***** INPUT RECORDS

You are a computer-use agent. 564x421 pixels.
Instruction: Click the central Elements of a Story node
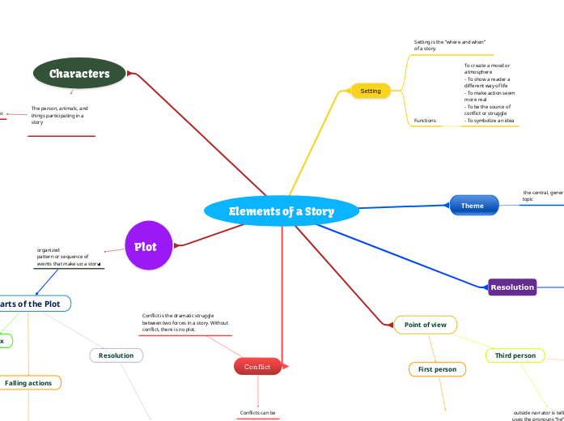tap(281, 211)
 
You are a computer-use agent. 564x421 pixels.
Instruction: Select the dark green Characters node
tap(79, 74)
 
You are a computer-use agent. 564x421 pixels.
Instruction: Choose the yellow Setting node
tap(371, 91)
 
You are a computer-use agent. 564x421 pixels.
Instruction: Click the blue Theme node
tap(473, 206)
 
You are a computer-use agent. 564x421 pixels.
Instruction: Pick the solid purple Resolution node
tap(512, 287)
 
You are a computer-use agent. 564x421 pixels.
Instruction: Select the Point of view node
tap(425, 325)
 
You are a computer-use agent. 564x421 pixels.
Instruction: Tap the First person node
tap(437, 369)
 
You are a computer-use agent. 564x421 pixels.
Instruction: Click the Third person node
tap(515, 355)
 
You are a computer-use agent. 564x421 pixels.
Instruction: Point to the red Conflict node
tap(258, 367)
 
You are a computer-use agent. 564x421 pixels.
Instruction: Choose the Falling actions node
tap(29, 382)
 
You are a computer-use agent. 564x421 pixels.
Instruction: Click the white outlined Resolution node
tap(117, 355)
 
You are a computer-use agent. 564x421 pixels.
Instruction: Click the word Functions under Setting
tap(425, 121)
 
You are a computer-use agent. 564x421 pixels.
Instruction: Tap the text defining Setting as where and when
tap(449, 45)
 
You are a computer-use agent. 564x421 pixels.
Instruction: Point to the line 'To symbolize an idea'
tap(490, 120)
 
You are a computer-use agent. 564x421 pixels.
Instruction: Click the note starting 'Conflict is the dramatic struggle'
tap(185, 322)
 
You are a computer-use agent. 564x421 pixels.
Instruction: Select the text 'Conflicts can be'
tap(258, 413)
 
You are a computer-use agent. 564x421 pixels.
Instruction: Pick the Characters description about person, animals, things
tap(60, 115)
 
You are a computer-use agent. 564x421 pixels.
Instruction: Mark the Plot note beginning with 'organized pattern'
tap(68, 257)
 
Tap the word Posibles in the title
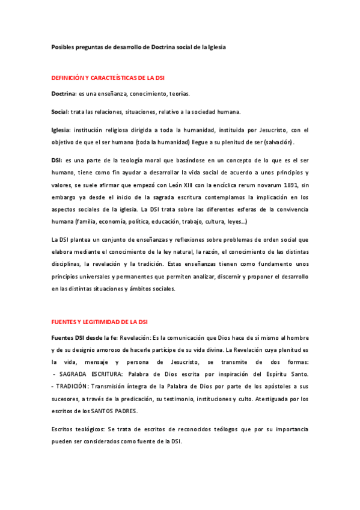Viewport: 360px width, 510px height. (x=63, y=46)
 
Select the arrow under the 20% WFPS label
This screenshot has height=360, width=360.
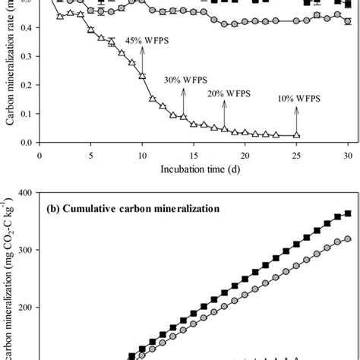pyautogui.click(x=225, y=112)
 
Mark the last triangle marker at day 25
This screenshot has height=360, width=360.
pyautogui.click(x=296, y=135)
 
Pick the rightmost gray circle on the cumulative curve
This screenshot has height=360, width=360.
pyautogui.click(x=348, y=238)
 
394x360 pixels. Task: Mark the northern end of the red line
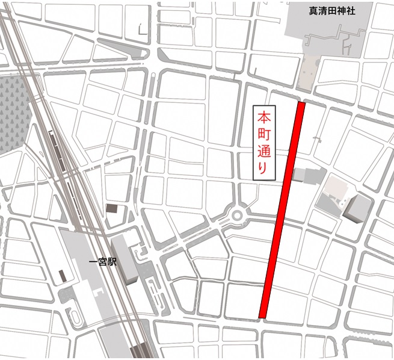tap(301, 104)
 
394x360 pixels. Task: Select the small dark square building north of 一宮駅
tap(112, 208)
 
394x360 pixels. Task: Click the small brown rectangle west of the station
tap(62, 276)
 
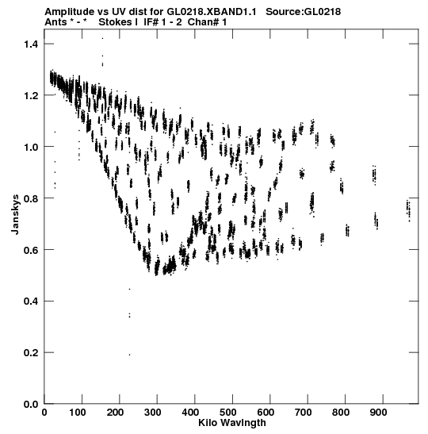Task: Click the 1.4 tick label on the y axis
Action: click(x=31, y=44)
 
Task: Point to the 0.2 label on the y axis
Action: click(x=31, y=353)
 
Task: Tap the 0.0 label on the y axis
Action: click(x=31, y=405)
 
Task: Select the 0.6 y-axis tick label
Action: click(x=31, y=250)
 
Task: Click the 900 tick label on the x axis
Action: click(x=378, y=413)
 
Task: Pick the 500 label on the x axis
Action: click(x=227, y=413)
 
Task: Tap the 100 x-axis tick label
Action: click(x=77, y=413)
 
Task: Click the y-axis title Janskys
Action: click(x=15, y=214)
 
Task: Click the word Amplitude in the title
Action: click(x=70, y=12)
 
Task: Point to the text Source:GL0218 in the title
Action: click(x=303, y=12)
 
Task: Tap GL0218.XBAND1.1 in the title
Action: click(x=212, y=12)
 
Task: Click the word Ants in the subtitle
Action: click(x=55, y=22)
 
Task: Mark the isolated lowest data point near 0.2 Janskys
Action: click(x=129, y=355)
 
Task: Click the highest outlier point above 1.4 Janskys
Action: click(x=102, y=38)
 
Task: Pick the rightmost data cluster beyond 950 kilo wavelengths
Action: click(x=408, y=210)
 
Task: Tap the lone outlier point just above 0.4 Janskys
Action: click(x=129, y=290)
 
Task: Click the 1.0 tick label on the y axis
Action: click(x=31, y=147)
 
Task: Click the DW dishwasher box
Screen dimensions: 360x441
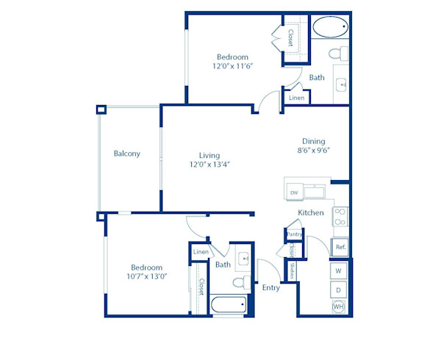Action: tap(294, 192)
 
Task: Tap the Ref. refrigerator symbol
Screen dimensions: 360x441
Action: tap(340, 248)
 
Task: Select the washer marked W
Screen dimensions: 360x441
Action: tap(339, 271)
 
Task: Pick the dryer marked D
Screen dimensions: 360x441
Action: tap(339, 289)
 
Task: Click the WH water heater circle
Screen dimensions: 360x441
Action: tap(339, 306)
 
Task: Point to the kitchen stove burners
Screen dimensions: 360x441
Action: tap(340, 216)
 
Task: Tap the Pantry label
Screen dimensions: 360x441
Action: tap(294, 234)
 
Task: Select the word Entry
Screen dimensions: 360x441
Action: tap(271, 287)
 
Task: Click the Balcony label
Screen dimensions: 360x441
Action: tap(126, 154)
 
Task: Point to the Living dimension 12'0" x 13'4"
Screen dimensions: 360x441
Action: tap(209, 165)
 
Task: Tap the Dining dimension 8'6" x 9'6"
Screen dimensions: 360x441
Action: tap(314, 151)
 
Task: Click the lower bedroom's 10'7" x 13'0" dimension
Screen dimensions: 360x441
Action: tap(146, 277)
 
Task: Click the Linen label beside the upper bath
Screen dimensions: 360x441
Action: tap(296, 97)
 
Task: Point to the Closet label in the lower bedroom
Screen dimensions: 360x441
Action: tap(201, 287)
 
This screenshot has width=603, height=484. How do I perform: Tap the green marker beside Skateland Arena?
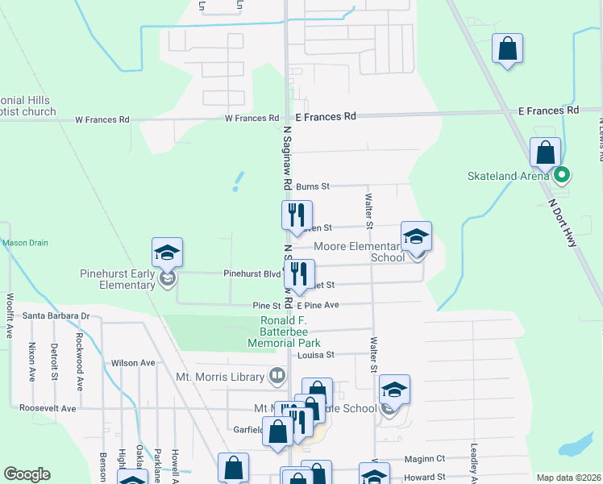(563, 173)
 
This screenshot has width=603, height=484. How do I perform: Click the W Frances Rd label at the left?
(102, 119)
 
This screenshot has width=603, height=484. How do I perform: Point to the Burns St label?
(313, 186)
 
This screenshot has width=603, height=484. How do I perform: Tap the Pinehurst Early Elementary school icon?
(168, 253)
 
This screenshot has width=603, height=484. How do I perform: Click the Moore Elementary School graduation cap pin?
(417, 237)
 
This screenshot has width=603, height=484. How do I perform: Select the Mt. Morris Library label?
(220, 377)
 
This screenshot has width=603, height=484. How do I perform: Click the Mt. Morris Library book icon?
(277, 376)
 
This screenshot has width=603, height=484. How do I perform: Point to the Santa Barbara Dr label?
(56, 315)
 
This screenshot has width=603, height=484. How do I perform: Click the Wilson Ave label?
(133, 363)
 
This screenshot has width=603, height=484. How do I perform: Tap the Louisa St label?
(315, 355)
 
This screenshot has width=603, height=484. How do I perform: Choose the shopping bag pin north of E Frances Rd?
(507, 50)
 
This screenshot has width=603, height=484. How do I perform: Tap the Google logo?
(27, 474)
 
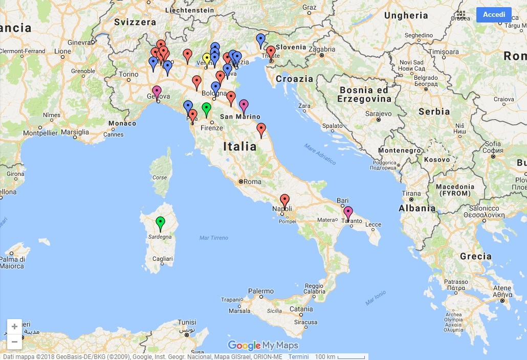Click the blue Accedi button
[494, 14]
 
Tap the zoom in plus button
[14, 326]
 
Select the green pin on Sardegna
[160, 222]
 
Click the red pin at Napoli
[284, 200]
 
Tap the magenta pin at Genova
[157, 92]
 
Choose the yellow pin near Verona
[206, 59]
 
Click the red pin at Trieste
[271, 52]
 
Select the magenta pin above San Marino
[244, 105]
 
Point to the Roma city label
[252, 182]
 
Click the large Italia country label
[240, 147]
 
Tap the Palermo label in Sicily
[261, 291]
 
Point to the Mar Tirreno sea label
[214, 238]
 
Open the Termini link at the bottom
[298, 356]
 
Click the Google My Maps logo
[262, 346]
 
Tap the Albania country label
[417, 208]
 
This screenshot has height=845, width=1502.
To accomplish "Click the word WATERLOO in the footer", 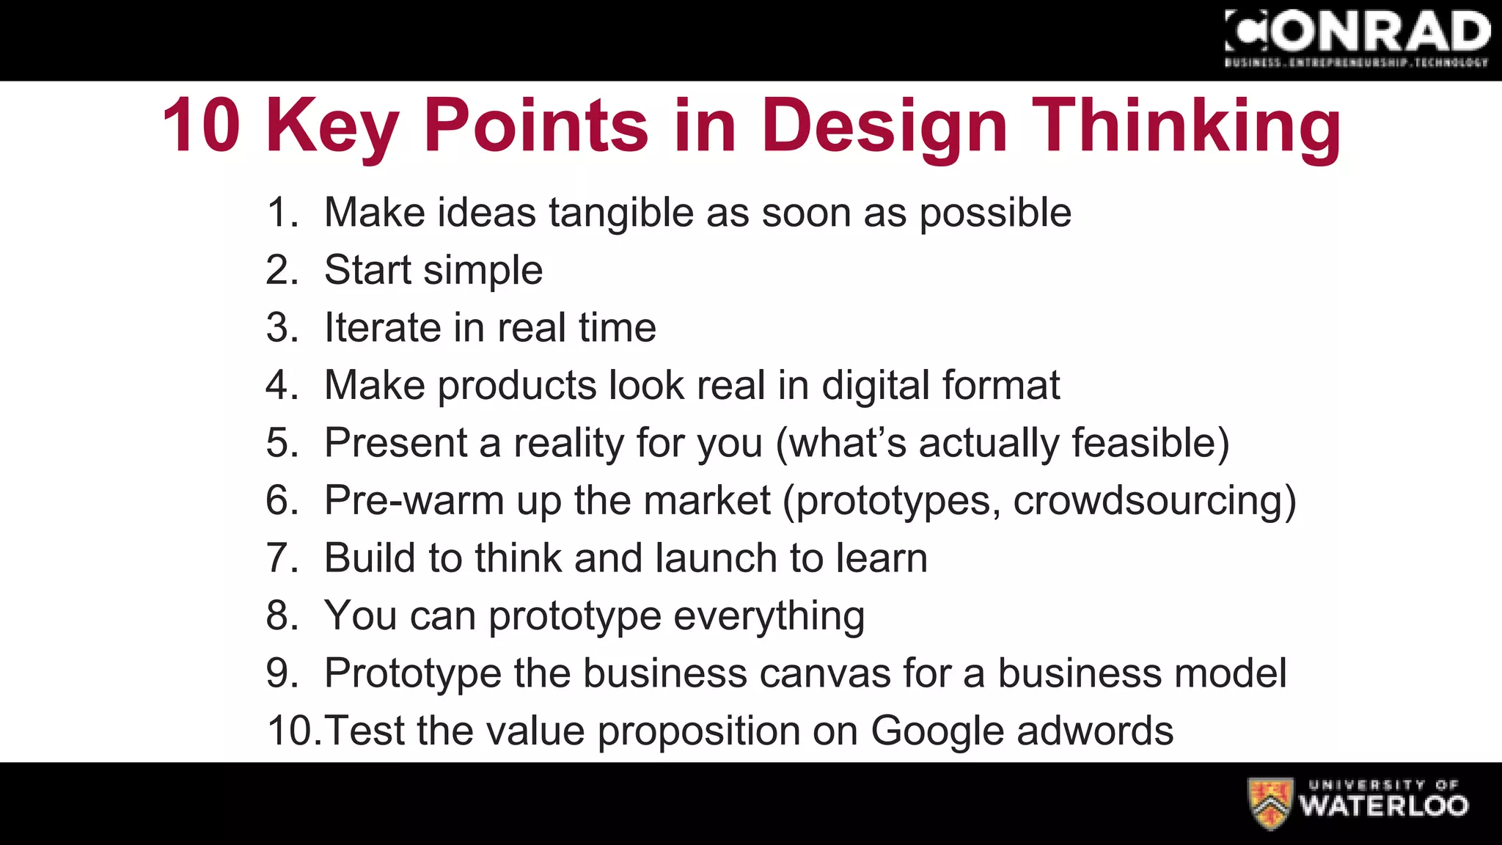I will [x=1384, y=806].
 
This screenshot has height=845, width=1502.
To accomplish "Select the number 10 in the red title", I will [x=201, y=125].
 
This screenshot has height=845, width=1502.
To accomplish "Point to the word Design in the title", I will [x=884, y=125].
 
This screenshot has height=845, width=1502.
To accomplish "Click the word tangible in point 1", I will [x=620, y=213].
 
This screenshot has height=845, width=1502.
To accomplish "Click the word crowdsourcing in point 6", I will [x=1148, y=501].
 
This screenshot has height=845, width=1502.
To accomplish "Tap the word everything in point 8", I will [x=769, y=616].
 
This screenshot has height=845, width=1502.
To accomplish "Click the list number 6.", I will [x=282, y=501].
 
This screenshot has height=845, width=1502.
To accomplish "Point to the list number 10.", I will [x=293, y=731].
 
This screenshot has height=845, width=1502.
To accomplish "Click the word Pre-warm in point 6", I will [x=414, y=501].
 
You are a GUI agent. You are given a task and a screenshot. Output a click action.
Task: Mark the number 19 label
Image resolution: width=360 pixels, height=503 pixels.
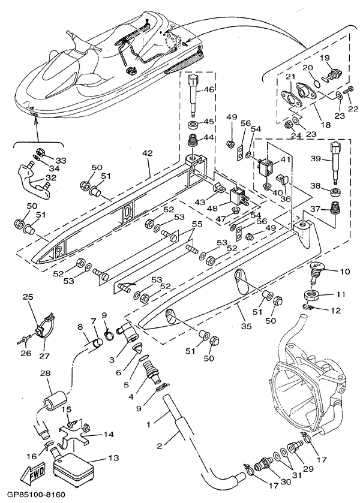pyautogui.click(x=325, y=58)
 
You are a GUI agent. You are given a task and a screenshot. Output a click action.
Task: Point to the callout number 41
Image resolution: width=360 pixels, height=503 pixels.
pyautogui.click(x=286, y=159)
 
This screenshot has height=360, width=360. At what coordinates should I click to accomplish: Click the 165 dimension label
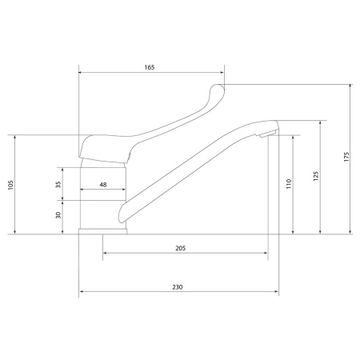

**********

:: SHORT TASK ::
Starting with the line containing "Mark the last triangle marker at day 25" and going on through the line containing "Action: click(x=31, y=405)", rewrite those lines of the records with "y axis" changed to "vertical axis" and nothing else altered. Give only those lines, and leave the pictures out.

:: RESULT ::
Mark the last triangle marker at day 25
This screenshot has height=360, width=360.
pyautogui.click(x=296, y=135)
 
Pick the rightmost gray circle on the cumulative curve
This screenshot has height=360, width=360.
pyautogui.click(x=348, y=238)
 
394x360 pixels. Task: Mark the northern end of the red line
tap(301, 104)
 
394x360 pixels. Task: Select the small dark square building north of 一宮駅
tap(112, 208)
 
394x360 pixels. Task: Click the small brown rectangle west of the station
tap(62, 276)
 
Task: Click the 1.4 tick label on the vertical axis
Action: click(x=31, y=44)
 
Task: Point to the 0.2 label on the vertical axis
Action: click(x=31, y=353)
 
Task: Tap the 0.0 label on the vertical axis
Action: click(x=31, y=405)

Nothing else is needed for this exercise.